“We’ll be landing in approximately twenty minutes.”
The voice of the co-pilot trailed off as he switched frequencies to listen to the conversation between pilot and air traffic controller at Mumbai international airport, in what was then known as the city of Bombay. Back in the rear of the plane I joined other passengers who were making last minute entries on immigration forms. The line titled visa needed special attention and I’d waited to retrieve my passport until the last minute to get those details.
I’d been thinking of this last trip to India where I was to orientate my replacement after transferring to Singapore, and it was with regret I realized I may never return. We’d moved to Singapore for the sake of our children’s education at an expatriate school, but would never forget friends left behind, or the many years of happy assignment there.
I’d cleared immigration and customs in this airport many times past and knew the procedures almost by heart. As I thought of the complicated entry requirements in force at that time a strange foreboding came over me.
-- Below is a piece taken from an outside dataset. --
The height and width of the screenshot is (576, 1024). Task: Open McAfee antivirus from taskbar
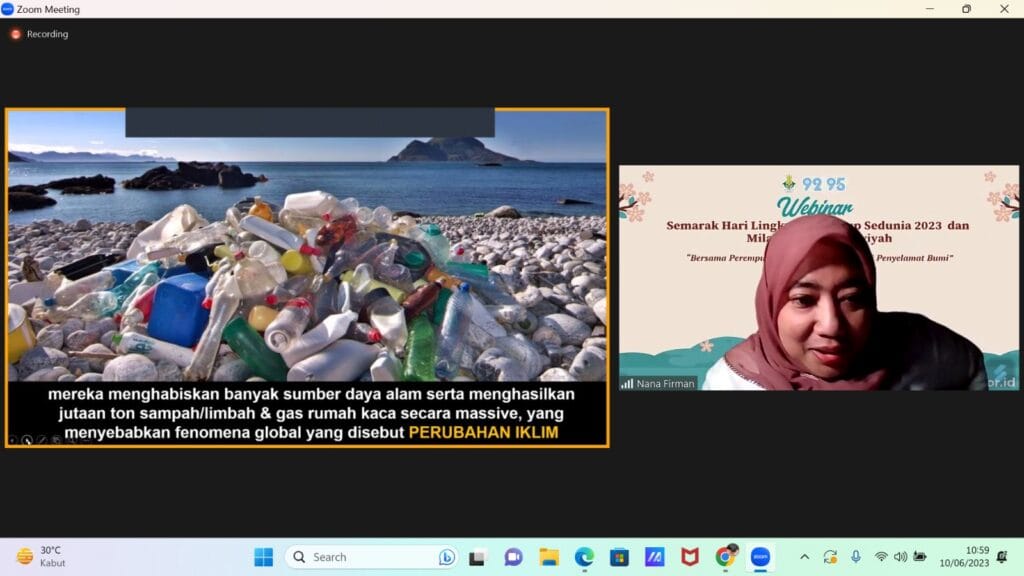(x=690, y=557)
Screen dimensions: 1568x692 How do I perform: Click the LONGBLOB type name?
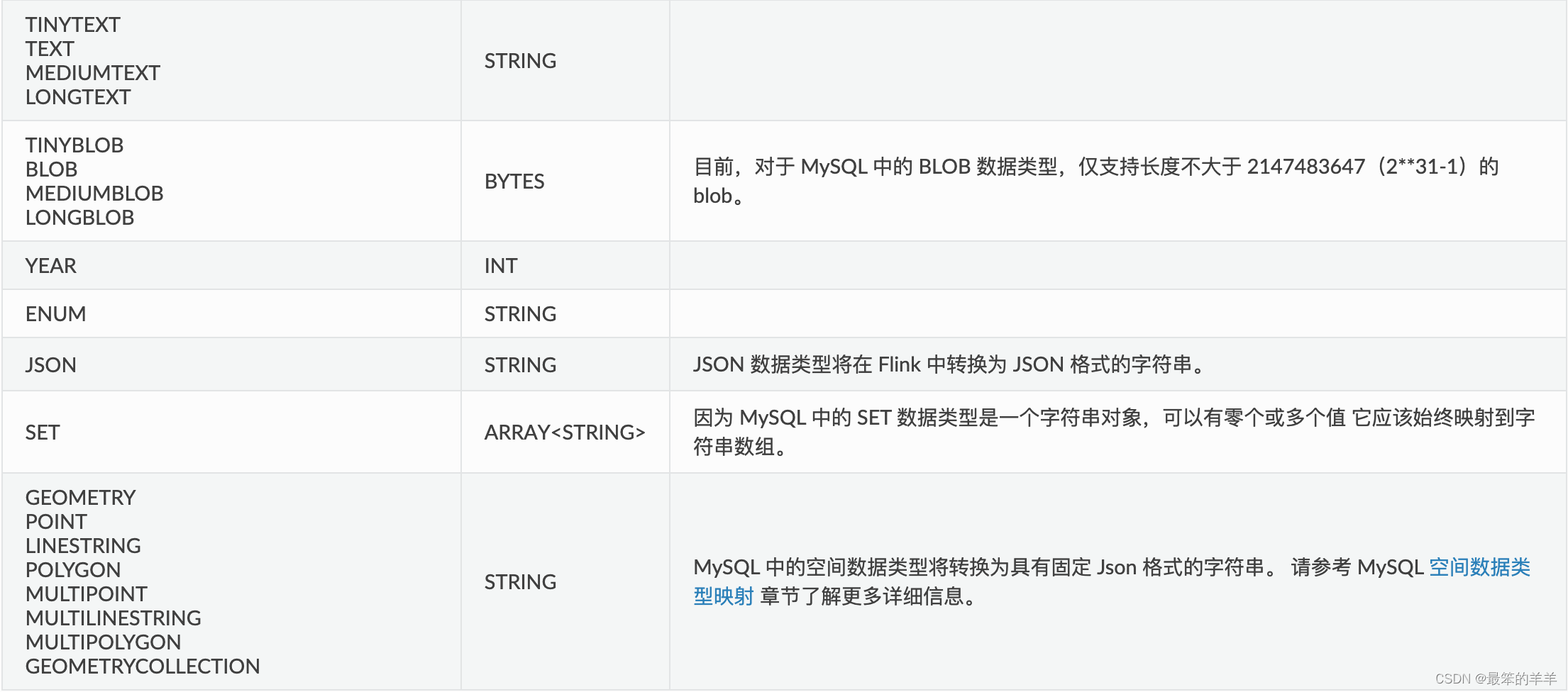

Taking out my visa again I took a more careful look. This stamp was different to the usual, and I suddenly experienced fear it wouldn’t get me past immigration officials.
The alarming reality was the next stopover was Teheran, and if I wasn’t permitted entry the airline would most likely start me on a return journey from there. This was the middle of the revolution so no tourist would voluntarily make a stopover in Teheran at that time.
What could anyone do fifteen minutes before landing? Such problems were quite beyond my ability to solve, and I rapidly assessed my options. Finally, I had to admit there was no way I was going to be able to get out of this fix. A miracle would be needed.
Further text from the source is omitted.